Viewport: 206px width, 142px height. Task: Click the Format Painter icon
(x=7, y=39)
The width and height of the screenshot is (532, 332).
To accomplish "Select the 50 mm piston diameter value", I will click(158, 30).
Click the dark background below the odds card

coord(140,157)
◆ ◆ ◆ ◆ ◆ ◆ ◆
§ **Goal of the exercise**:
Find each line in the records that contains the word "width" and copy those lines.

§ **Answer to this problem**:
Viewport: 206px width, 142px height. Task: Click the Format Painter icon
The width and height of the screenshot is (532, 332).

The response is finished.